WORK INSTRUCTIONS →
Skip the pictures. Output only the lines below starting at the line with "Screen dimensions: 383x410" and ending at the line with "You are a GUI", both ends included, exactly as they are.

DATA SUPPLIED →
****

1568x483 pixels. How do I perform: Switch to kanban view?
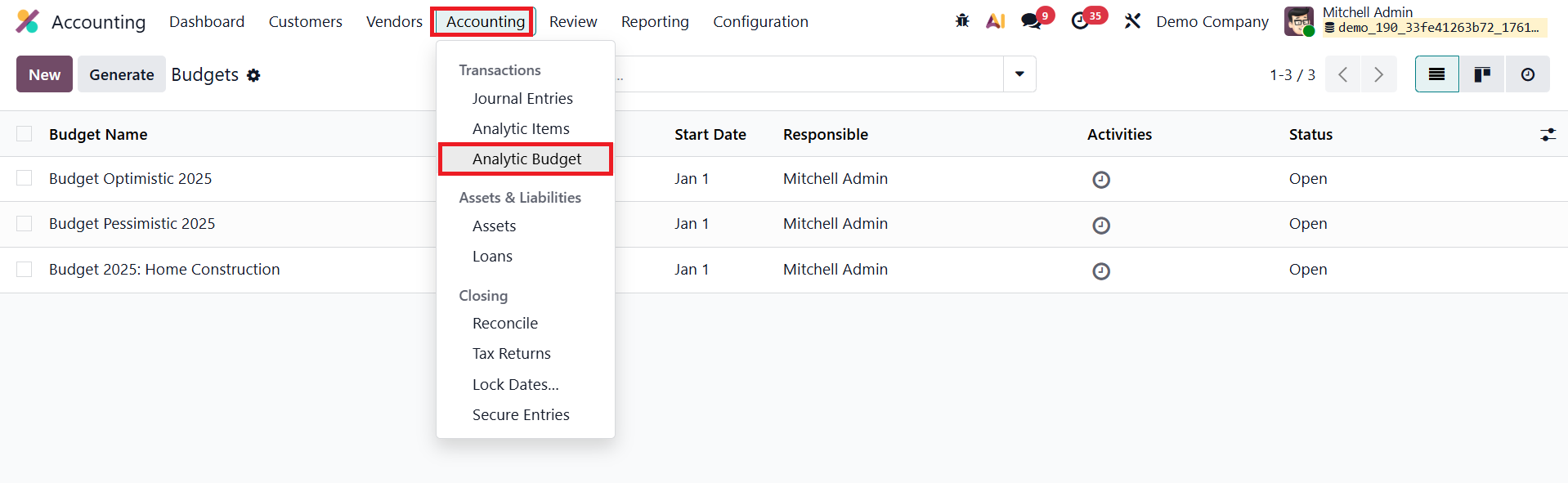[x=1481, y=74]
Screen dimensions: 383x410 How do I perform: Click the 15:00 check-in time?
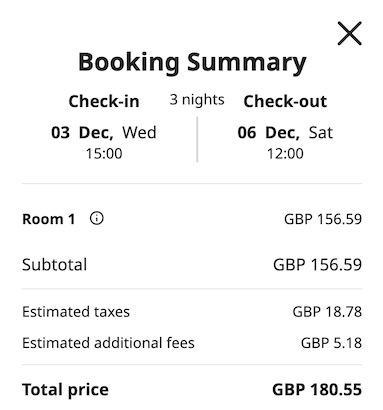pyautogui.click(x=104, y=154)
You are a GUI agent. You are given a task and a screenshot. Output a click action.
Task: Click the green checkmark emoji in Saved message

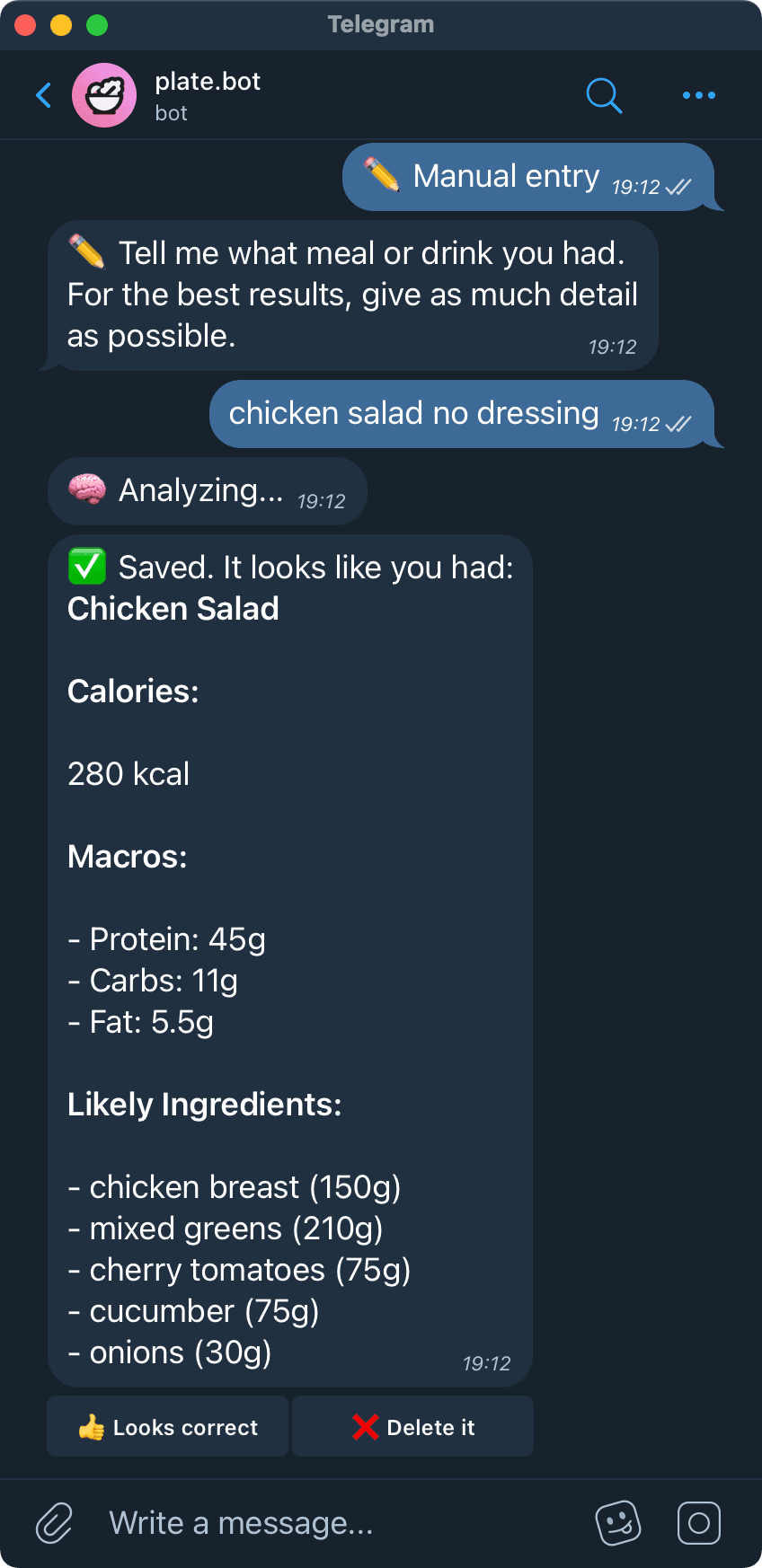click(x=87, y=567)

****

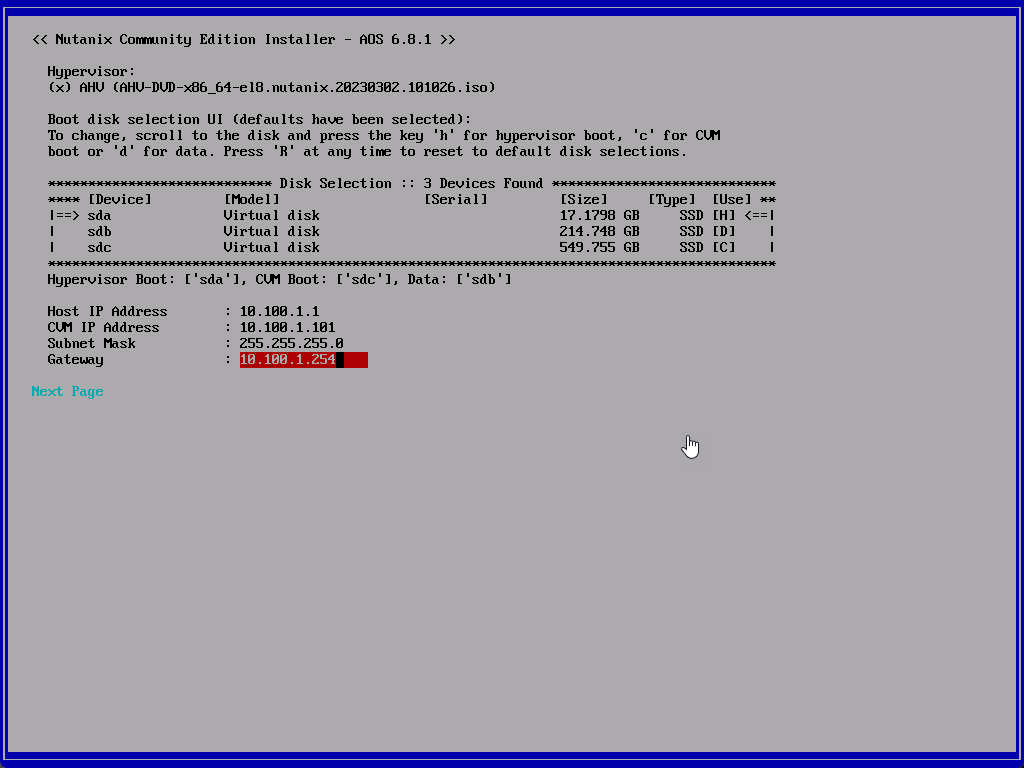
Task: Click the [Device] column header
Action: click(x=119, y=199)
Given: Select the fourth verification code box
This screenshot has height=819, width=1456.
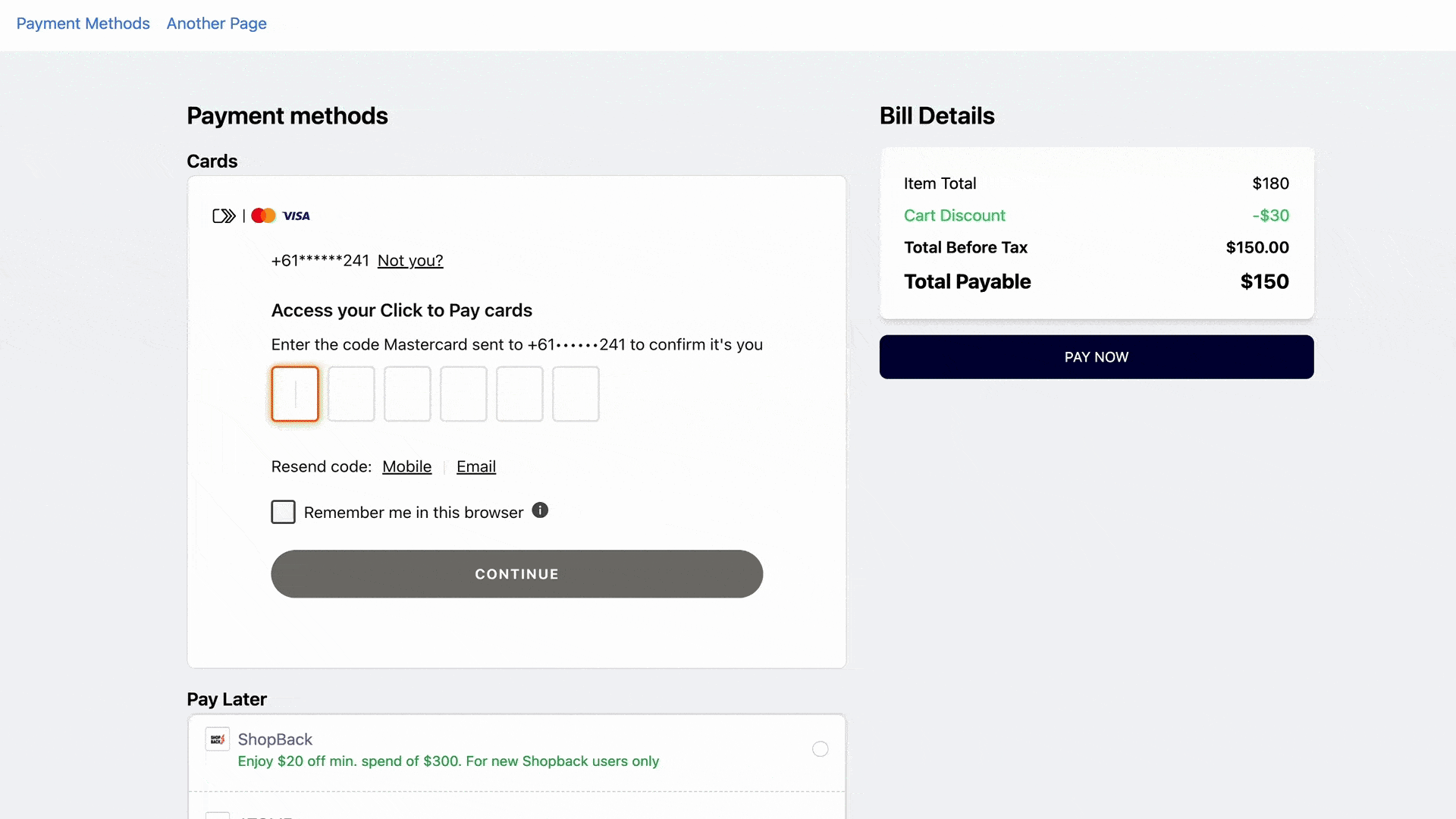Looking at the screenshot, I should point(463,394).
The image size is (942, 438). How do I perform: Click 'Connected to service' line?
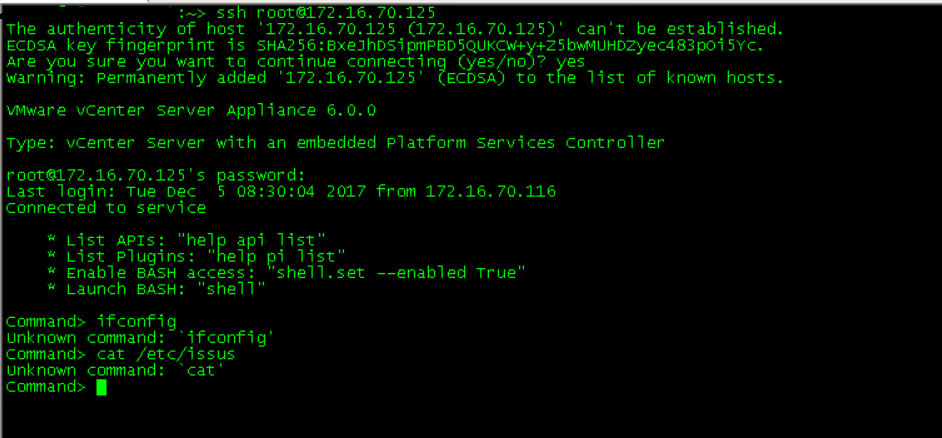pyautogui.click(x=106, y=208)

****

EXERCISE RESPONSE →
Screen dimensions: 383x410 How do I perform: Click the 15:00 check-in time?
pyautogui.click(x=104, y=154)
You are a GUI agent. You are given a task and a screenshot. Output a click action.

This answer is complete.